MarketWatch again named Cabot China & Emerging Markets Report the top performing investment letter over the past 12 months, up a remarkable 61.45% vs. negative 2.63% for the dividend-reinvested Dow Jones Wilshire 5000.


Reprinted from MarketWatch:

Bear in the China Shop


Commentary: Not even a downturn can deter Cabot emerging-markets letter
By Peter Brimelow, MarketWatch


NEW YORK (MarketWatch)—There’s a bear in the China shop. But neither that nor anything else seems to stop the top-performing investment letter.

The Shanghai Composite Index has plunged more than 40% since October. Chinese investors are apparently angry that the government isn’t protecting them. See story

Naturally, this confirms my uneasy feeling that no one really knows what has been going on in China. See Feb. 11, 2007 column.

But Cabot China & Emerging Markets Report (CCEMR) was the top-performing letter of 2007 and I named it Investment letter of the Year. See Dec. 30, 2007 column.

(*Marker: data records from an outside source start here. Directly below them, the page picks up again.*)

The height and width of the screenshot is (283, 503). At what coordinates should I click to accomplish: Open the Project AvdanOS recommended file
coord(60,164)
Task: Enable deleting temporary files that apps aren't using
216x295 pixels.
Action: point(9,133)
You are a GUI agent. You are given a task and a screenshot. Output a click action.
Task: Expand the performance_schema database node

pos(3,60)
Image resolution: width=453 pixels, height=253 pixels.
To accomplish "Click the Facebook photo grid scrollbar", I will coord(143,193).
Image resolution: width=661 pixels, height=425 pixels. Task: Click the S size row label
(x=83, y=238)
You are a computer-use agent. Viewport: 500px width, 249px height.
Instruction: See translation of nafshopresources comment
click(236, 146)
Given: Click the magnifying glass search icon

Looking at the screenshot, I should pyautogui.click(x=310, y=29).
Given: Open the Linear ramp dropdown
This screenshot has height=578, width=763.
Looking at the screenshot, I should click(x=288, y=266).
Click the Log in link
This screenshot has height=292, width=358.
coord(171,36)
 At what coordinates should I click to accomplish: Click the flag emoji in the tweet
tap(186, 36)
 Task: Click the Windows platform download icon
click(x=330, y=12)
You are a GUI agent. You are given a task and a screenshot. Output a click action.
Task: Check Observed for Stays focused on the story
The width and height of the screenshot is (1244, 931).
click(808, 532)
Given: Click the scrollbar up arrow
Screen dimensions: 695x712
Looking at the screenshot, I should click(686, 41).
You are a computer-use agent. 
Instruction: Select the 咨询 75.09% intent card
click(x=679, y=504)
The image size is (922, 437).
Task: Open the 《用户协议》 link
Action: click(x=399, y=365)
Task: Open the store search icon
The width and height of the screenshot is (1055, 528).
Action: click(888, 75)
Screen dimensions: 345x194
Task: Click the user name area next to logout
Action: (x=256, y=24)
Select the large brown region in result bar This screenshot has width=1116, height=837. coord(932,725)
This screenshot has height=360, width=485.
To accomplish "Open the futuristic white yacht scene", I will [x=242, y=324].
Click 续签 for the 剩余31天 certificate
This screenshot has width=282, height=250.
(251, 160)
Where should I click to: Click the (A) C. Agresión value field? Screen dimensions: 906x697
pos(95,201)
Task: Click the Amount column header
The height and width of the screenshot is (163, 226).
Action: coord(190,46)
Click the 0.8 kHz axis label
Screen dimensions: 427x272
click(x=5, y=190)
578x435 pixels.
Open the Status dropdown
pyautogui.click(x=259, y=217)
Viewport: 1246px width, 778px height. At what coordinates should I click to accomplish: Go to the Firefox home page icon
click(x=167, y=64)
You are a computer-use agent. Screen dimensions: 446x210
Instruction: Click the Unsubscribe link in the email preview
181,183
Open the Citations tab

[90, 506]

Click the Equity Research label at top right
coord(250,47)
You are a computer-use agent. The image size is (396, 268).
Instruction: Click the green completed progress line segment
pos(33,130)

It remains the top performing investment letter over the past 12 months according to the Hulbert Financial Digest, up a remarkable 61.45% vs. negative 2.63% for the dividend-reinvested Dow Jones Wilshire 5000. Even more remarkably, over the past five years, CCEMR has achieved a 32.71% annualized gain, vs. 13.74% annualized for the total return DJ-Wilshire 5000.

Editor Paul Goodwin seems to have performed this feat by relying on a simple indicator and by a very disciplined approach to stock selection. He’s been bearish on China basically since November. He wrote recently: “The downtrend remains in place. Our China-Timer isn’t overly complicated -- it uses just one index, the Halter USX China Index (HXC), as well as its 25-day and 50-day moving averages, to determine the intermediate-term trend of BRIC (Brazil, Russia, India, China) stocks. But simple is often better, and one glance at the chart above tells you that the trend remains down, and thus you should remain in a defensive stance.”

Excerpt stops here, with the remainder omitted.